- _PROVIDED INFORMATION_
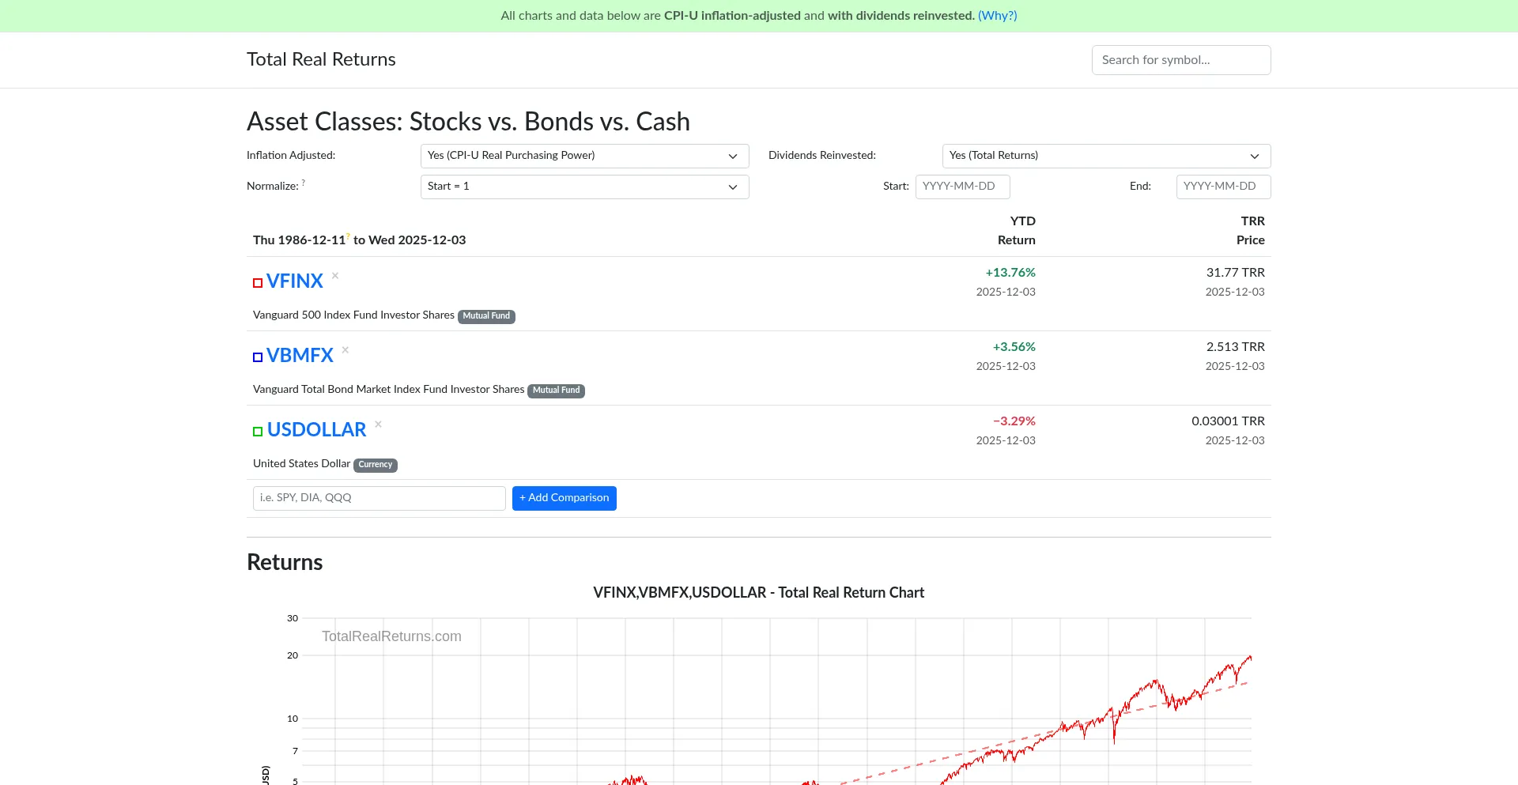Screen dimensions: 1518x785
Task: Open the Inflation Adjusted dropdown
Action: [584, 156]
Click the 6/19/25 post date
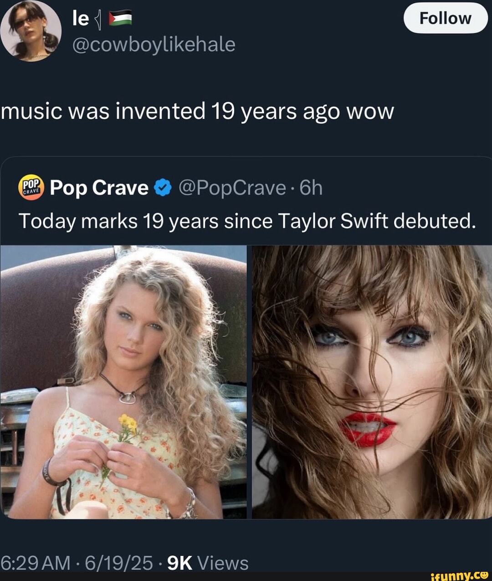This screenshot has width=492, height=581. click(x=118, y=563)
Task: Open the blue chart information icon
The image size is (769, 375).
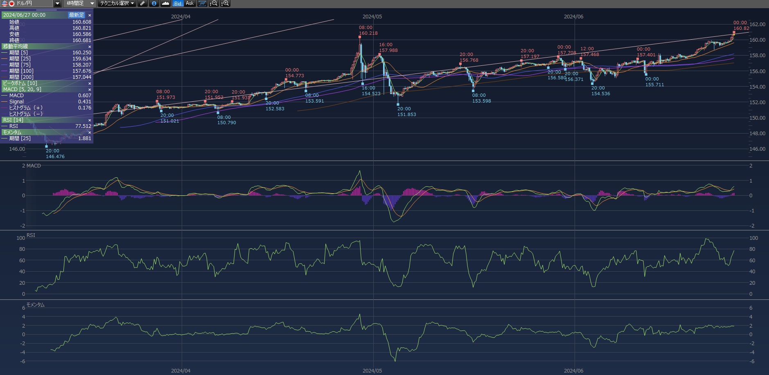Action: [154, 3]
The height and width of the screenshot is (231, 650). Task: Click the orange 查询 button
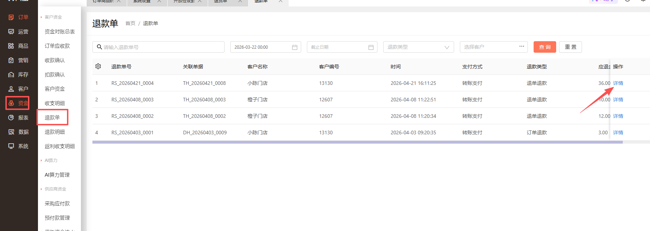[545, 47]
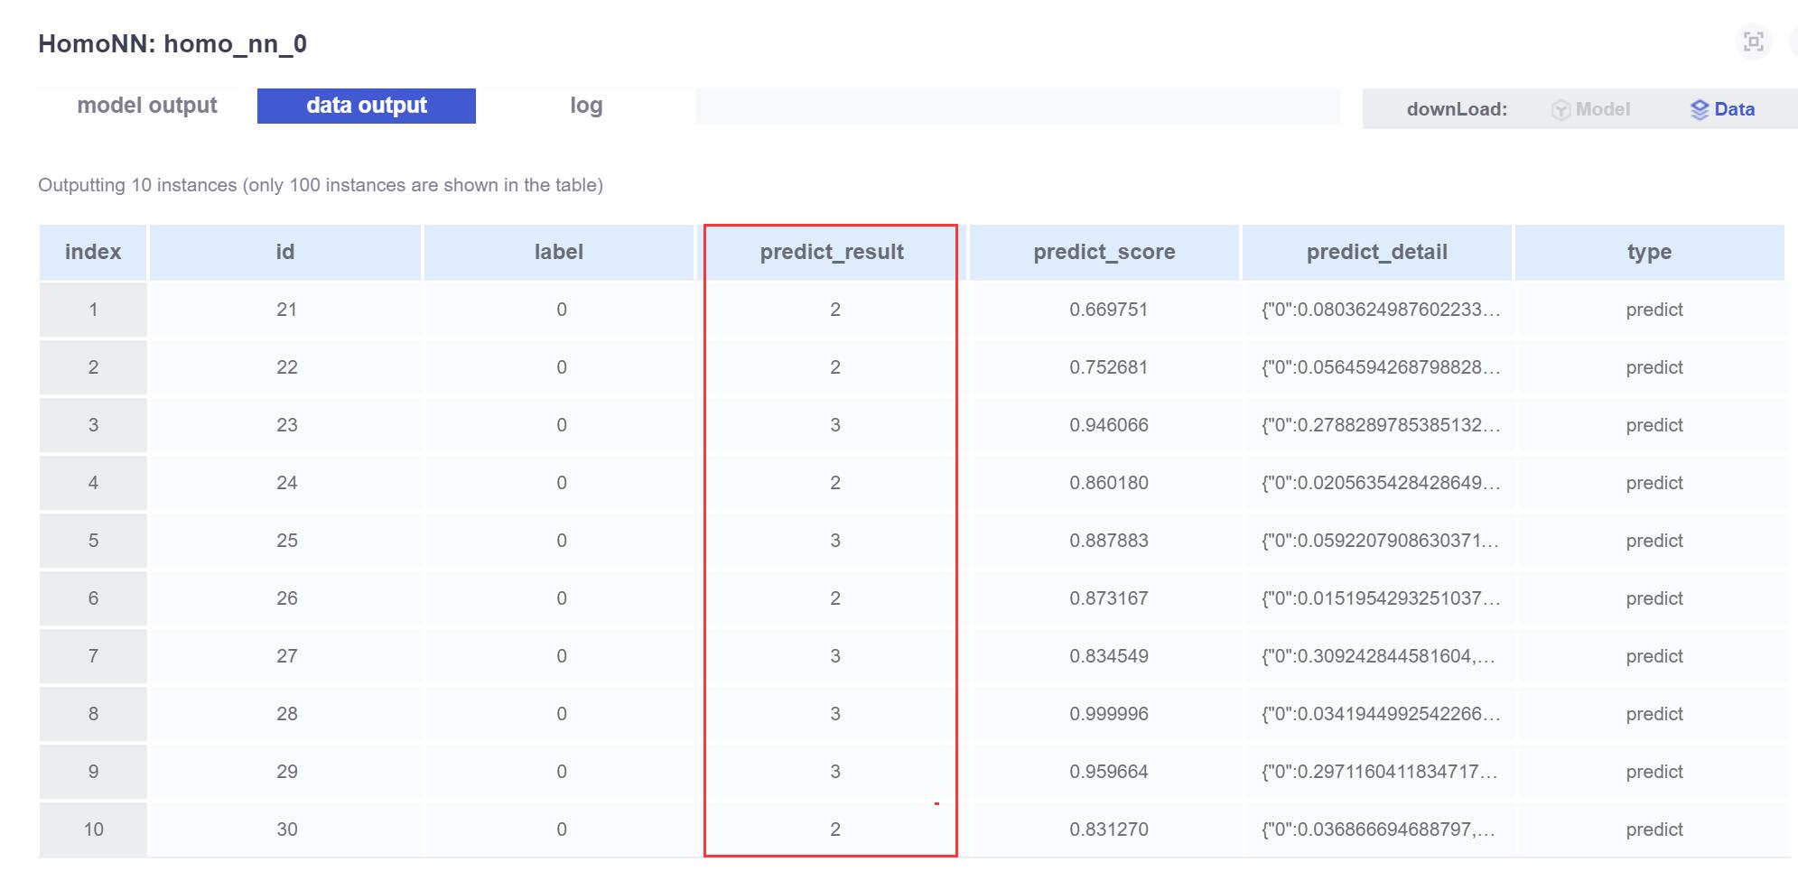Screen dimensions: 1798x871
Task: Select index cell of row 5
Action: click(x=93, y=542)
---
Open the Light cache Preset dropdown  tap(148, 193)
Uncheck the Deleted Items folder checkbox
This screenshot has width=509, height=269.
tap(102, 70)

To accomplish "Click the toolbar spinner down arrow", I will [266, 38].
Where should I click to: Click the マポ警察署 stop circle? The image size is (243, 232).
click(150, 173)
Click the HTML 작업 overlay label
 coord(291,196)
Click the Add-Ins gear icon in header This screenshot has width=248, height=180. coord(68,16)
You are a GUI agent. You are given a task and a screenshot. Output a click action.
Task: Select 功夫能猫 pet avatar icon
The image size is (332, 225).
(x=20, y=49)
...
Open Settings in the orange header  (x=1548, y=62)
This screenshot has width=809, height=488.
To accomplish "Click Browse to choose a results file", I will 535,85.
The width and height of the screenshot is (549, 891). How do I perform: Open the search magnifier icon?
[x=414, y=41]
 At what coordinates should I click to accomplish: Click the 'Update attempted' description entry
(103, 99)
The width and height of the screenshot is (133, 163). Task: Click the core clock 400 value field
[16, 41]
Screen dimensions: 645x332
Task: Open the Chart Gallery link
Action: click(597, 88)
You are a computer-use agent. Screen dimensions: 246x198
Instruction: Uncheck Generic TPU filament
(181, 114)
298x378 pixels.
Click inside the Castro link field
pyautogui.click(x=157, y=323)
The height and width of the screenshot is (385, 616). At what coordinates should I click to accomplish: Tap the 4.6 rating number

- _EXERCISE GOAL_
Above are the entries. Quote exactly the lines from the one bearing "You are a computer-use" through the one bearing "The height and width of the screenshot is (385, 616).".

- _YOUR RESPONSE_
You are a computer-use agent. Screen dimensions: 246x198
Instruction: Uncheck Generic TPU filament
(181, 114)
298x378 pixels.
Click inside the Castro link field
pyautogui.click(x=157, y=323)
The height and width of the screenshot is (385, 616). At what coordinates should I click to accomplish: Tap the 4.6 rating number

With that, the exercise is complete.